Category: Data

How much vacant housing is there in Chicago?

How many houses, buildings, units, and lots are vacant in Chicago depends on how you measure them. I’m aware of at least five ways to measure housing vacancy, using publicly available data, each with varying degrees of accuracy and coverage.

Each measurement method has its own TAKEAWAY so you can quickly scan to see how many units are potentially vacant. The bottom line, I believe, is that the vacancy rate in Chicago is quite low and vacant units is not a viable and scalable source for the additional housing that Chicago needs. However, I am compelled to add that it’s unclear how many additional homes Chicago needs because there are no analyses that uncover the shortfall or recommend a goal production number.

1. Vacant units, per Census bureau

The US Census Bureau says there are 1,258,704 dwelling units in Chicago, and that 10.2% of them are vacant (128,796 units). The Census bureau has two types of vacant, which generally break down into “listed for rent or for sale and temporarily unoccupied” and “all other reasons”. This data comes from American Community Survey (ACS) 5-year survey.
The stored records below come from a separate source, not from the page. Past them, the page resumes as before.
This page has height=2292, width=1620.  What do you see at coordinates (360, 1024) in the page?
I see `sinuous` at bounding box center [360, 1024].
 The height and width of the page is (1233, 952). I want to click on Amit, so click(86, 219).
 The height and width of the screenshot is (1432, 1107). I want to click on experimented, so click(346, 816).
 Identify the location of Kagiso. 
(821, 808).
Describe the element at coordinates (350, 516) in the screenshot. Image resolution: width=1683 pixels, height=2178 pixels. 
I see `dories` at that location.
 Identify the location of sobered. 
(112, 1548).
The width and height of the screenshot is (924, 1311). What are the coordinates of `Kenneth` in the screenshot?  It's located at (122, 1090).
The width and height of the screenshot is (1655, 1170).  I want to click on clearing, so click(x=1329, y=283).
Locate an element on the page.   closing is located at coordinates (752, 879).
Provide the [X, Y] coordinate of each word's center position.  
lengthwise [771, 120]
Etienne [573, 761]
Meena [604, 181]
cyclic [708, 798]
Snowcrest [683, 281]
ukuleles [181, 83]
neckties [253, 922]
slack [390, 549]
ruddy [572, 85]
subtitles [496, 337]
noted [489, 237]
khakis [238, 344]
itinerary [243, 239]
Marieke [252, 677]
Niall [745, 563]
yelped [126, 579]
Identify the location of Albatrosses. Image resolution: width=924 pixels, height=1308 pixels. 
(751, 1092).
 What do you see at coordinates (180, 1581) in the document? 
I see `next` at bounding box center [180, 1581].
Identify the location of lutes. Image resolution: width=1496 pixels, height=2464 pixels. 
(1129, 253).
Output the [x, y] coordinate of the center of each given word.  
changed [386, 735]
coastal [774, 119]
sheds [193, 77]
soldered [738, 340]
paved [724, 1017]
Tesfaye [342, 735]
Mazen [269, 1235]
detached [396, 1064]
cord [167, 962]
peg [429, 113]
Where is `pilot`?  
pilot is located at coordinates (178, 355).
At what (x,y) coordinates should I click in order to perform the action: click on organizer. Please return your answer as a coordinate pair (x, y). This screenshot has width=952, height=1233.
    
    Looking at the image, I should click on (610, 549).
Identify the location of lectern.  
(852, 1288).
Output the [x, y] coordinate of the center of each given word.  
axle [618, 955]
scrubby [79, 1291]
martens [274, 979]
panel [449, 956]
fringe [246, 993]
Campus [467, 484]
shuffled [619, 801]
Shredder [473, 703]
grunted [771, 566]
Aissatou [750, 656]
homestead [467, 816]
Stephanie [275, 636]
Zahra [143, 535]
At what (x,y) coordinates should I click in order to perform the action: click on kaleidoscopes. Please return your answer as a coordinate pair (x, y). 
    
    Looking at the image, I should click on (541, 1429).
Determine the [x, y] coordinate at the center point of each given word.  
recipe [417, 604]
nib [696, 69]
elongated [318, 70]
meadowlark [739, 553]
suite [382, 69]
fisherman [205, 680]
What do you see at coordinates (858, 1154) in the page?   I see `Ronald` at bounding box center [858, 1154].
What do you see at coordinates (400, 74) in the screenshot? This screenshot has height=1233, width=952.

The Census says 37.3% of Chicago’s vacant units are “temporarily unoccupied” (38,450 units) and 62.7% are vacant for “other reasons” (64,589 units). This data comes from ACS 1-year data, which has larger margins of error than the 5-year survey data. The “other reasons” are what I am calling “truly vacant”.

The most common survey response within “other reasons” is that the unit is currently being renovated or repaired (20.2%). Additional top “other reasons” are:

  • Currently being renovated/repaired: 20.2%
  • Personal/family reasons: 15.6%
  • Needs repairs: 14.6%
  • Preparing to rent/sell: 13.1%
  • Abandoned/possibly condemned: 10.1%

Up For Growth, a national policy organization, has assessed that Chicagoland has an underproduction of 129,218 homes (using 2019 data), and about 3.3 percent of the existing housing stock in the region. Assuming that 80 percent of this underproduction is “assigned” to the City of Chicago, then this underproduction represents about 1.6 times the number of vacant units (vacant for any reason in the Census Bureau’s survey) that likely exist in Chicago.

TAKEAWAY from #1: Fewer than all 64,589 units are “truly” vacant, however. About 21,508 of those units are purportedly being renovated or repaired and will be rented or sold soon.

A large number of the remaining 43,081 “truly” vacant units are unlikely to join the rental or sale market soon. Assuming that all of these 43,081 vacant units are rented or sold then Chicago, using that 80 percent assignment of the 129,218 underproduction, would still have an underproduction of 60,294 homes.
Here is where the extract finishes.